Dataset entries
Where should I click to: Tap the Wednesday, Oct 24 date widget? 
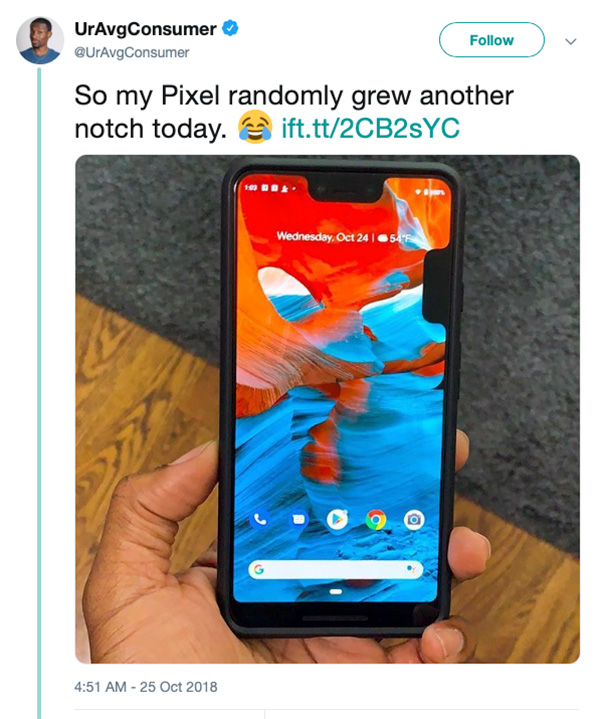tap(322, 237)
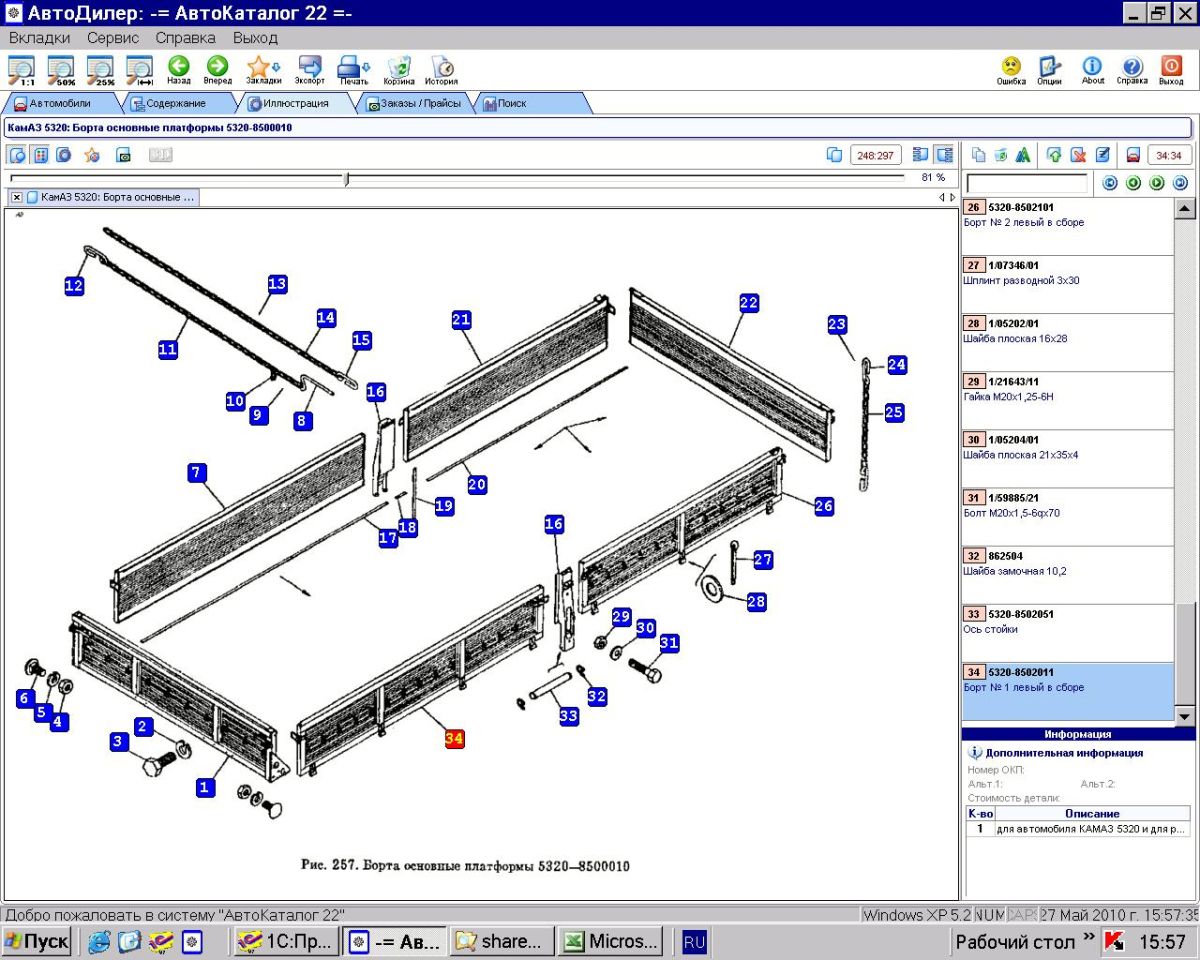Open the Корзина basket
Image resolution: width=1200 pixels, height=960 pixels.
tap(399, 69)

* Required work
An exact reproduction of the data above is required, with every picture removed.

* Answer for the task
Where should I click to: Tap the Wednesday, Oct 24 date widget? 
tap(322, 237)
Open the Корзина basket
Image resolution: width=1200 pixels, height=960 pixels.
tap(399, 69)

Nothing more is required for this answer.